Page 1 of 1

Intermediate

Posted: Thu Mar 08, 2018 12:05 am
by William Lan 2l
How do you determine the intermediate?

Re: Intermediate

Posted: Thu Mar 08, 2018 8:44 am
by Nina Gautam 1K
As Lavelle said in class, if there are intermediate steps, he will give us the intermediate species. We don't have enough general chemistry knowledge at this point to come up with it on our own.

Re: Intermediate

Posted: Thu Mar 08, 2018 9:17 am
by Elizabeth Bamishaye 2I
Intermediates are the species that are not in overall reaction. You could find them by viewing a species that is produced then it is consumed.

Re: Intermediate

Posted: Thu Mar 08, 2018 6:58 pm
by Ya Gao
Intermediate can be determined by looking at the separate steps of a reaction. If one molecule is produced in one step and consumed in the following step, then the molecule can be considered an intermediate.

Re: Intermediate

Posted: Thu Mar 08, 2018 7:17 pm
by Swetha Sundaram 1E
Right so when you compare them in separate reactions, we essentially cancel them out which is why they are not shown in the final reaction equation.

Re: Intermediate

Posted: Thu Mar 08, 2018 7:47 pm
by Sohini Halder 1G
Intermediates are FORMED and then CONSUMED within the steps of elementary reactions.
Catalysts are present from the beginning and are not consumed in the reaction; this is why only a little bit of catalyst is needed to increase the rate of a specific reaction.

Re: Intermediate

Posted: Thu Mar 08, 2018 8:03 pm
by Ashley Macabasco 2K
Intermediates are formed in one step and the consumed in the next, so the intermediate will be the species that is present in the steps but not present in the final equation.

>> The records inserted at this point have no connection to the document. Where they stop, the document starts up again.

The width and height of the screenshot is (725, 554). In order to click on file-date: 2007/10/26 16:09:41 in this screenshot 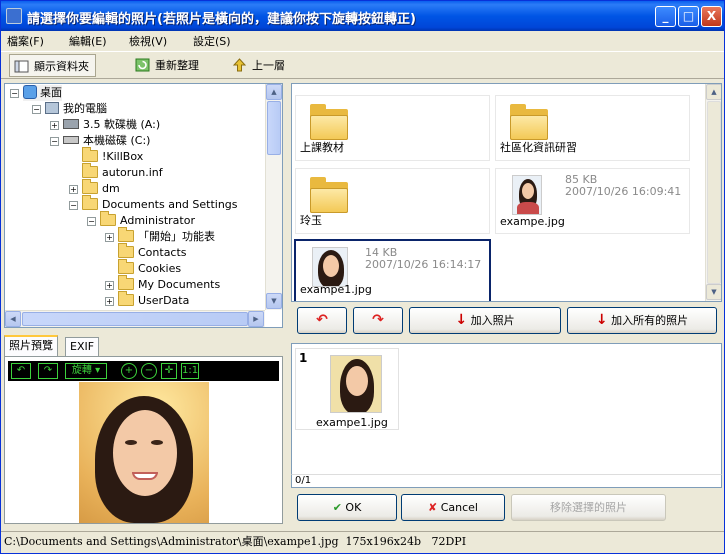, I will do `click(624, 192)`.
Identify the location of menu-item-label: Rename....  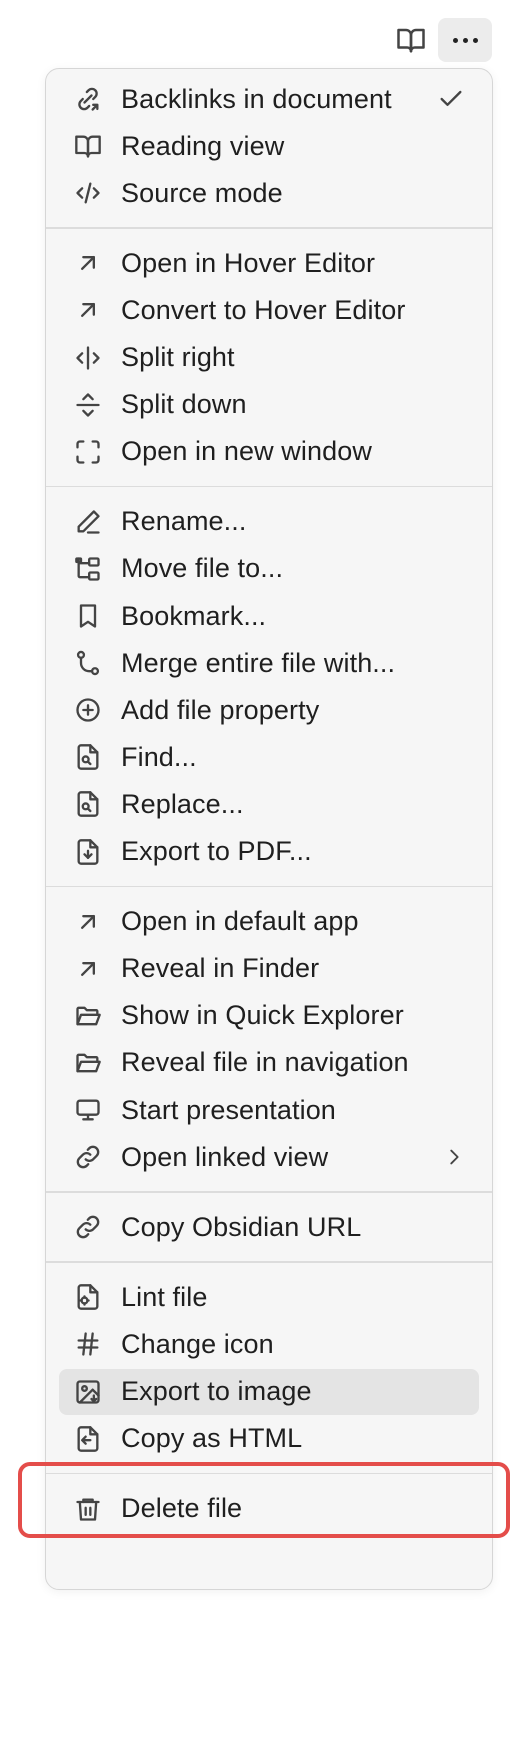
(184, 522).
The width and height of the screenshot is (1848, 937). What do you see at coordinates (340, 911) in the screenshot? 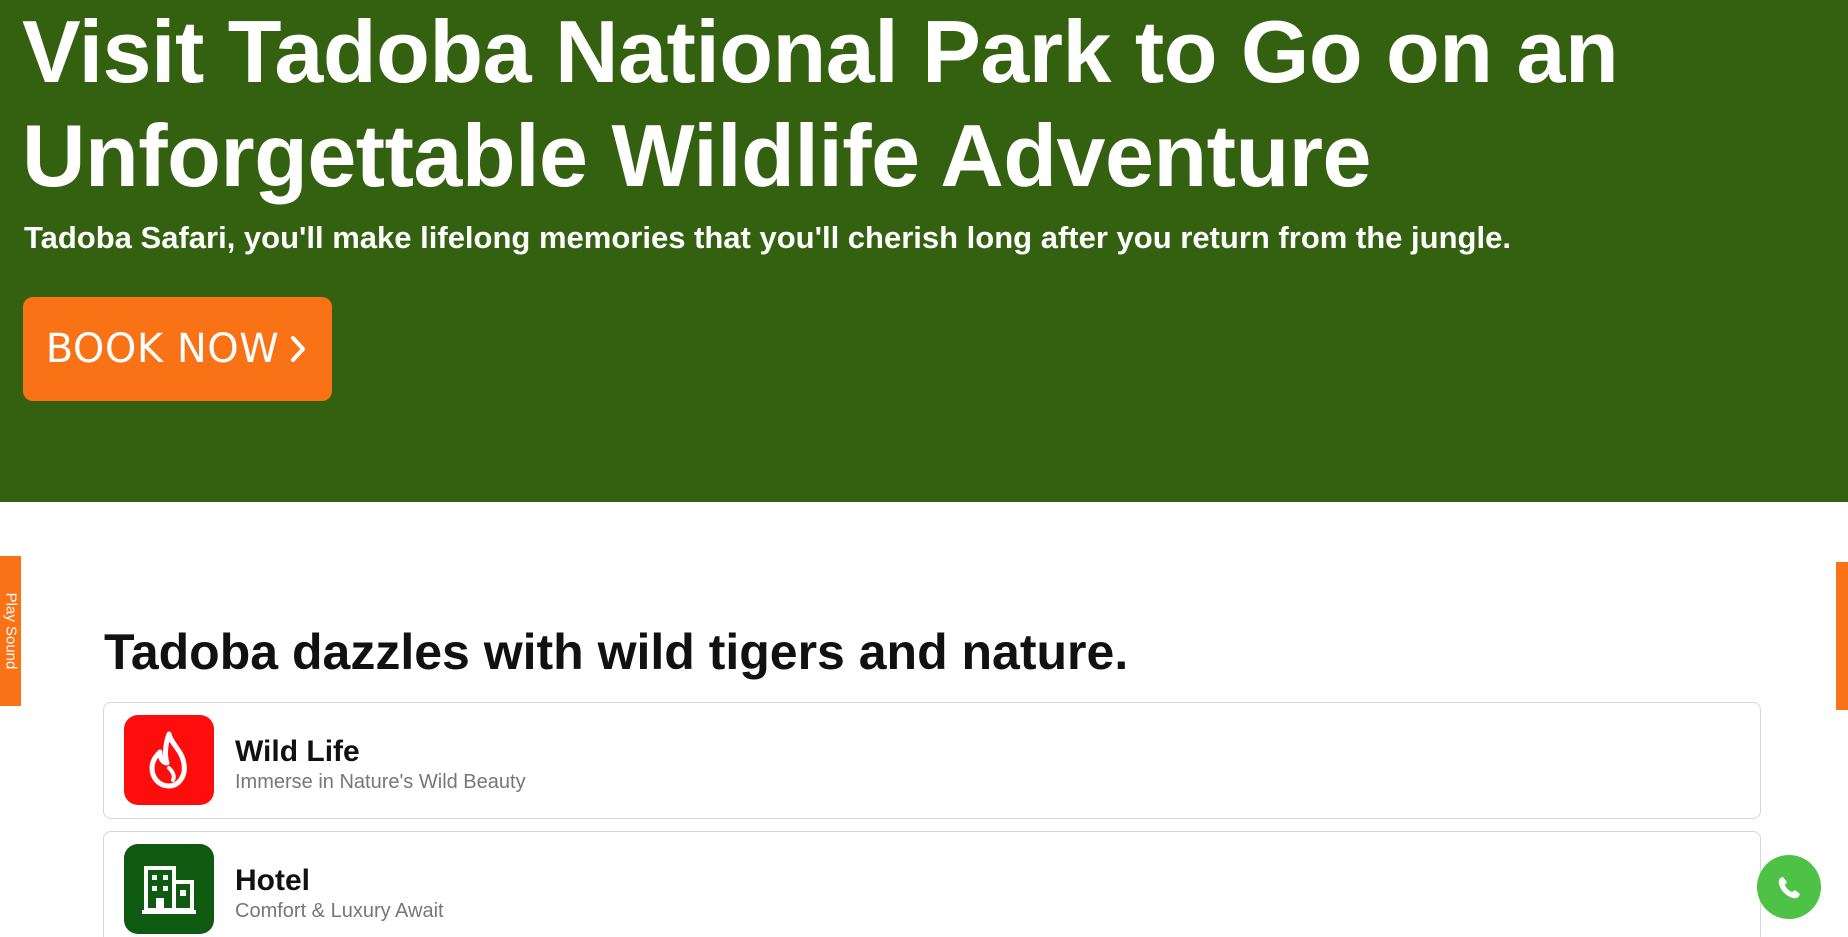
I see `hotel-subtitle: Comfort & Luxury Await` at bounding box center [340, 911].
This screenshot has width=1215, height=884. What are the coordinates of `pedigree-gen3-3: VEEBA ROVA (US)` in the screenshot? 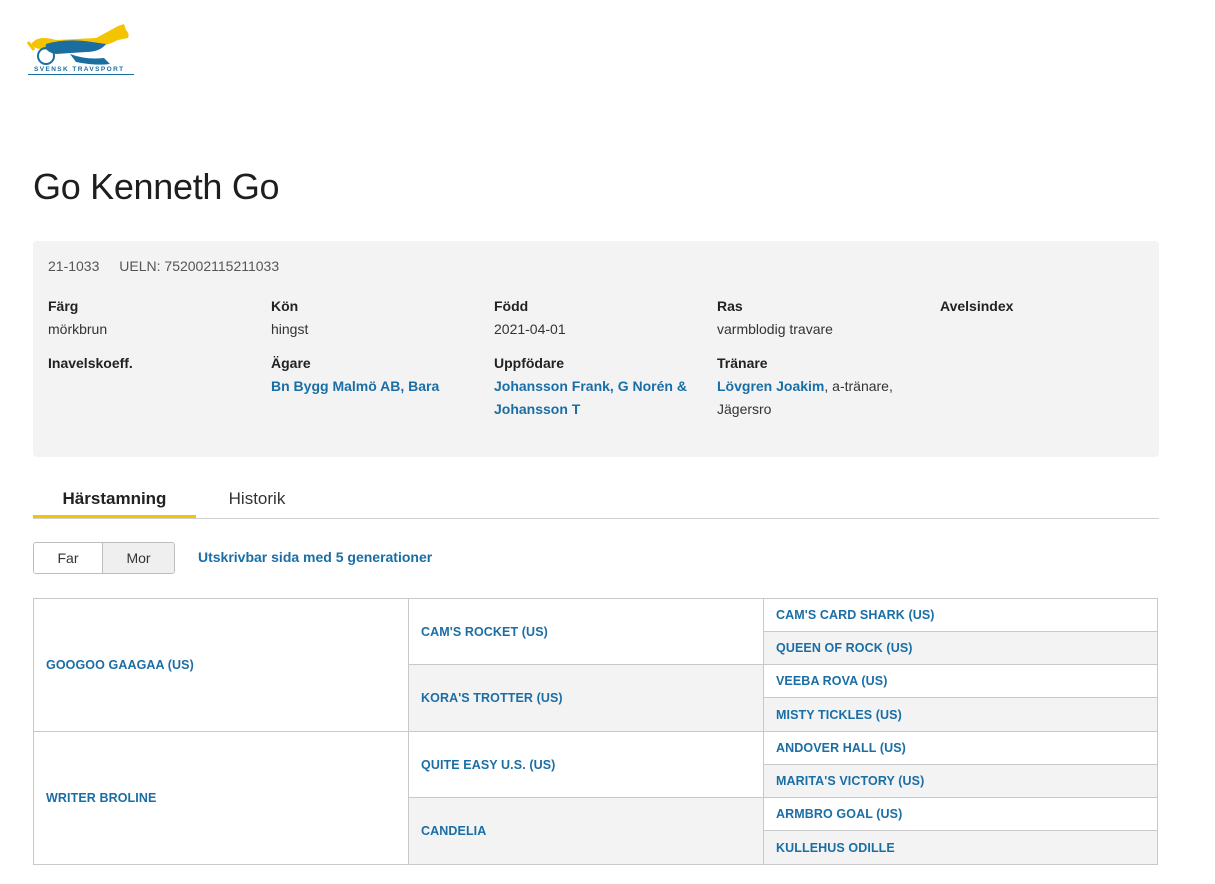 It's located at (960, 681).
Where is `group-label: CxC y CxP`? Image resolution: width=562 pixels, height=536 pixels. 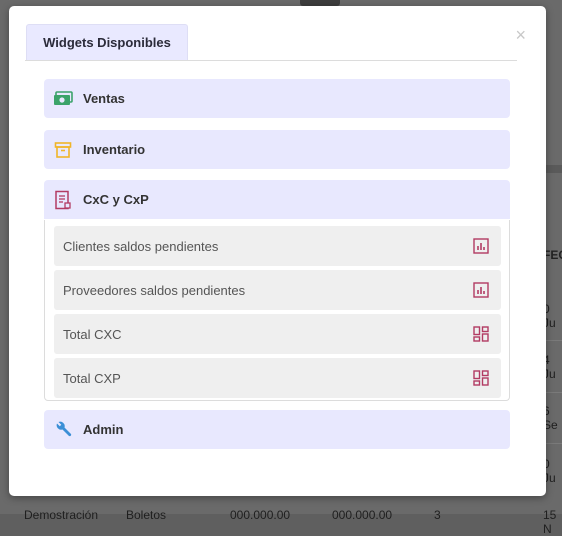 group-label: CxC y CxP is located at coordinates (116, 200).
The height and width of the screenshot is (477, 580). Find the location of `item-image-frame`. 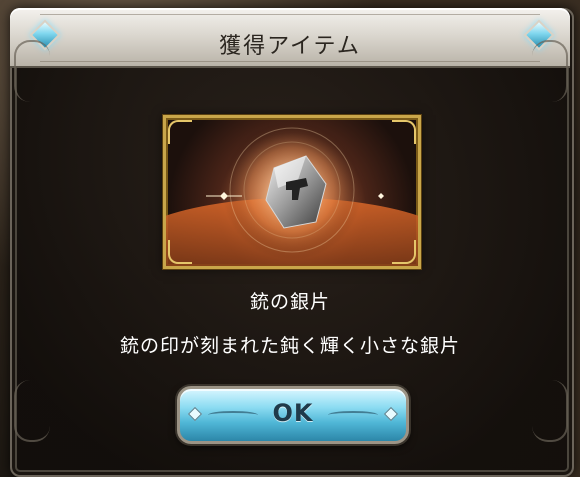

item-image-frame is located at coordinates (292, 192).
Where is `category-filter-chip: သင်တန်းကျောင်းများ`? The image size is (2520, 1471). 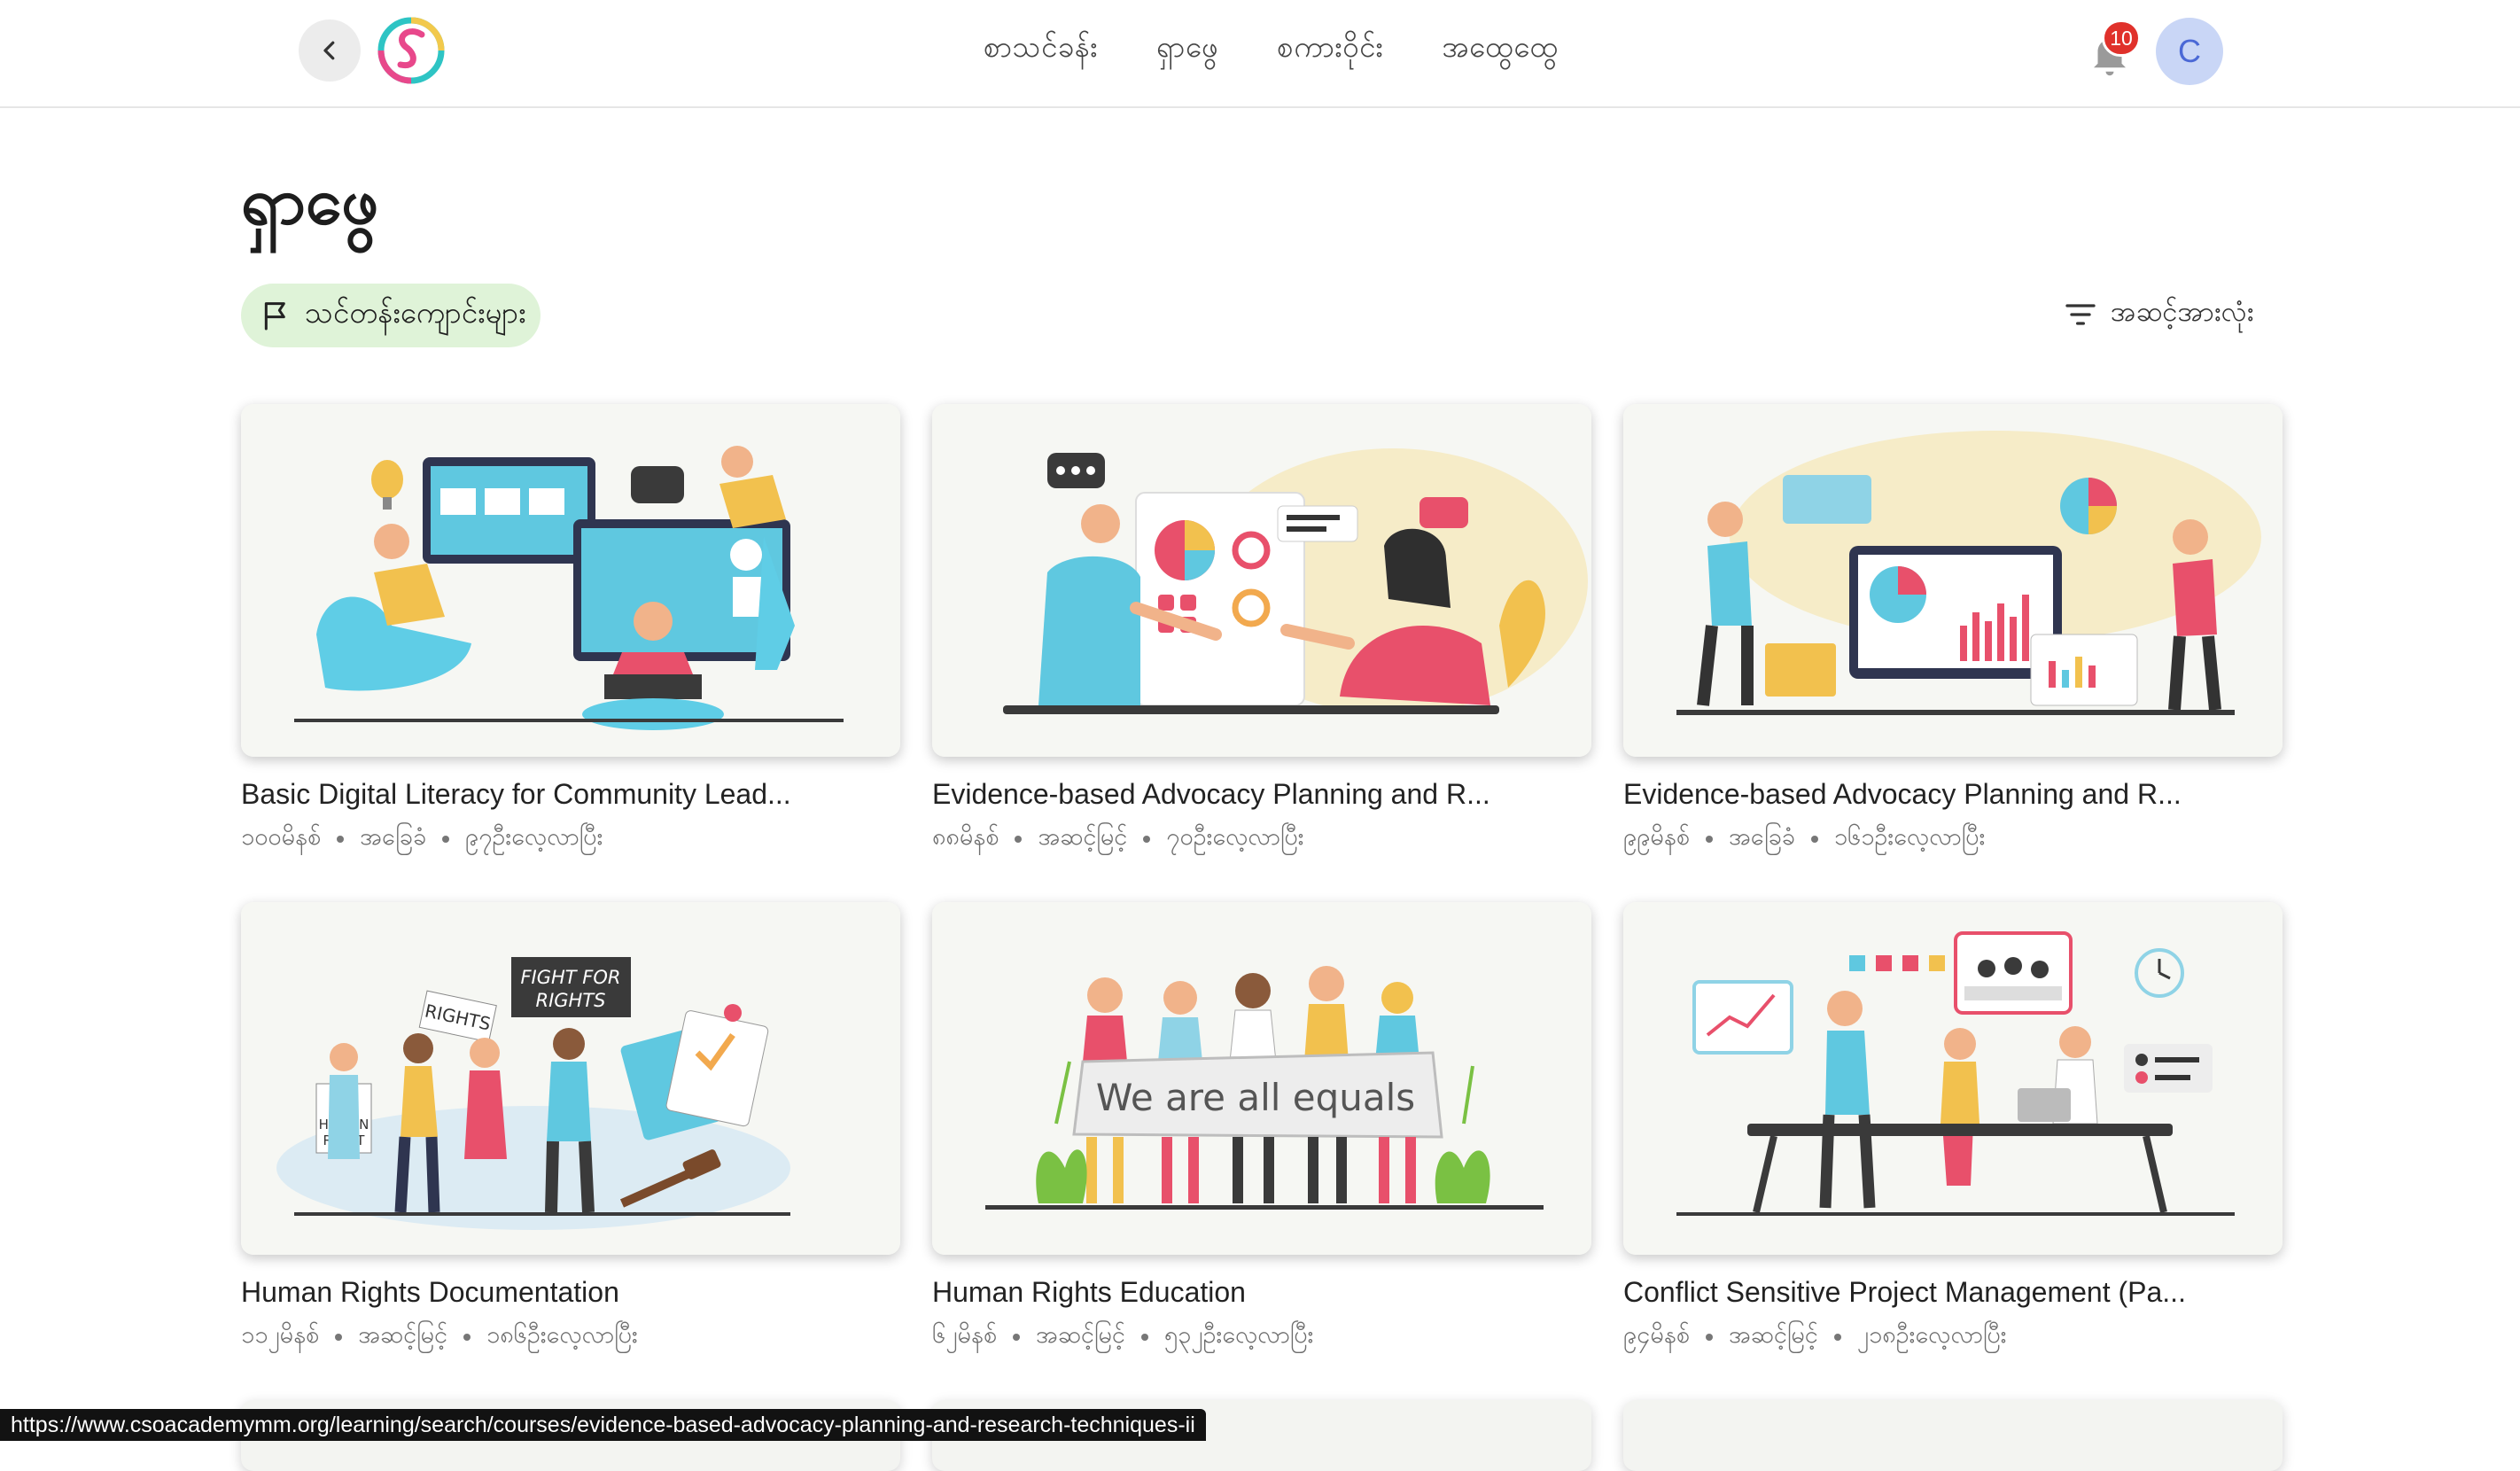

Re: Intermediate  [ENDORSED]

Posted: Sat Mar 10, 2018 5:50 pm
by Garret G 2F
Sohini Halder 1G wrote:Intermediates are FORMED and then CONSUMED within the steps of elementary reactions.
Catalysts are present from the beginning and are not consumed in the reaction; this is why only a little bit of catalyst is needed to increase the rate of a specific reaction.